A statistical interaction does not automatically imply a physical interaction in the cell, because just like any other intracellular interaction, the RNA-RNA interactions are context dependent. Our predicted interaction set, therefore, constitutes a candidate list that can be probed and tested experimentally. To assist in prioritizing candidate interactions, we curate additional information such as the number of databases supporting a predicted interaction and the number of miRNA binding sites in the lncRNA partner. The latter is important because for the lncRNA to be tittered down by the miRNA, the presence of multiple miRNA binding sites might be required. We also provide subsets of interactions through computational means such as the cis-RNAs interactions and the interactions with prognostic potential. This additional information and the subsets can be used to prioritize interactions for experimental validation and can help explore different aspects of RNA regularity mechanisms in breast cancer subtypes.

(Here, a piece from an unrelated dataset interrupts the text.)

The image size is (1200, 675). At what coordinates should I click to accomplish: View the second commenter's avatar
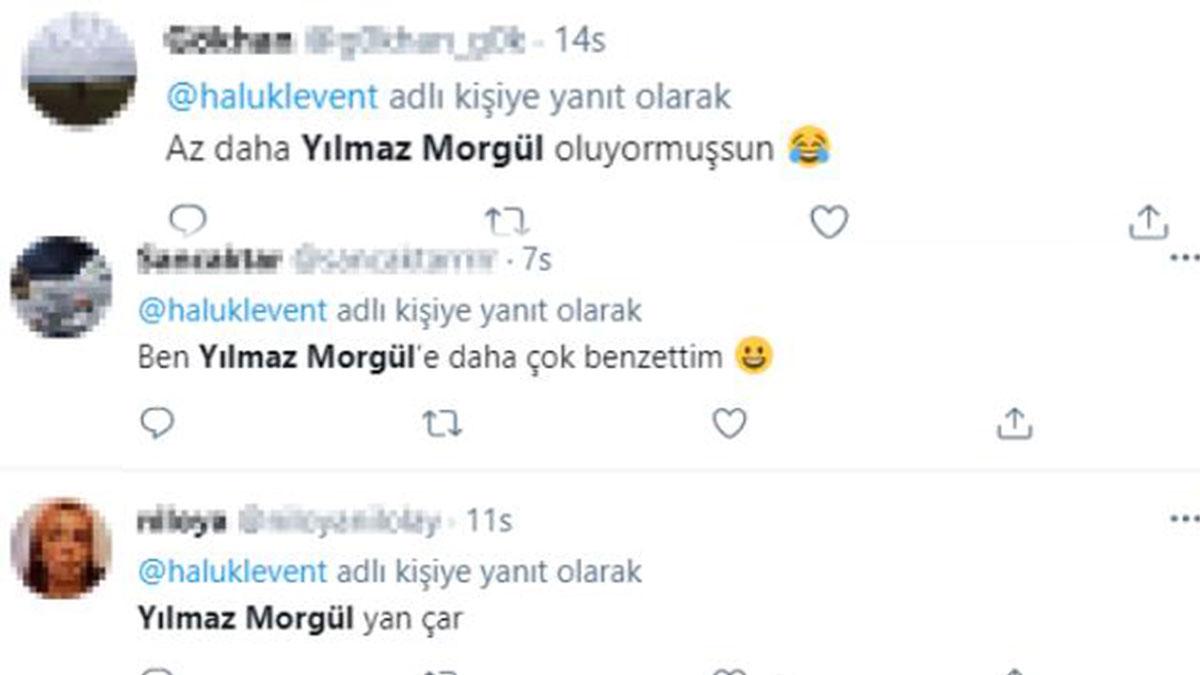(61, 287)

One challenge is the unavailability of experimentally validated and lncRNA mediated sponge interactions for breast cancer subtypes. This limits the efforts to assess the statistical power and the false positive rate of our method and complicates the choice of cut-off values used in the compilation of the final candidate list. For this reason, we report our results at two cut-off values that differ in their stringency. To assist with these analyses, we also perform several additional analyses to investigate the relevance of the discovered potential interactions. This way we can validate the interaction list with indirect supporting evidence. Firstly, a functional enrichment analysis of mRNAs that involve subtype-specific sponges is done. This analysis reveals subtype specific mRNA partners that are enriched with pathways/processes known to be specific to some of the subtypes. We consider this as an indirect validation. Secondly, the spatial organization of the RNA triplets that participate in the genome reveals that some of the sponges are positioned in close proximity of each other on the genome, hinting a regulatory relationship between these RNAs. Thirdly, a subset of the interactions is found to have prognostic value. Based on the sponge expression patterns, patients can be divided into two groups that differ in terms of their survivals.

Conclusion

As transcriptome is cataloged with greater depth, it has become evident that the vast majority of the mammalian transcriptome is non-coding. One type of non-coding RNAs is lncRNA. A growing body of evidence demonstrates that lncRNAs are deregulated in cancer just like mRNAs and miRNAs [54]. For example, over-expression of the lncRNA HOTAIR in breast cancer patients is reported to be highly predictive of patient survival and progression to metastasis [40]. An emerging role of lncRNAs is that they compete for binding to miRNAs, acting as a sponge to regulate the gene activity. This three-way regulatory interaction between lncRNAs, miRNAs, and the mRNAs is observed in multiple cancer types, including breast cancer. Our contribution in this work is two folds. Firstly, we identify potential subtype-specific lncRNA mediated sponge interactions in breast cancer. These findings can be probed and tested by experimental analyses and potentially help uncover unknown molecular mechanisms of breast cancer subtypes. Secondly, to achieve this analysis, we develop an integrative methodology, which has broader applicability and relevance to studies on other diseases or analyses on normal cell.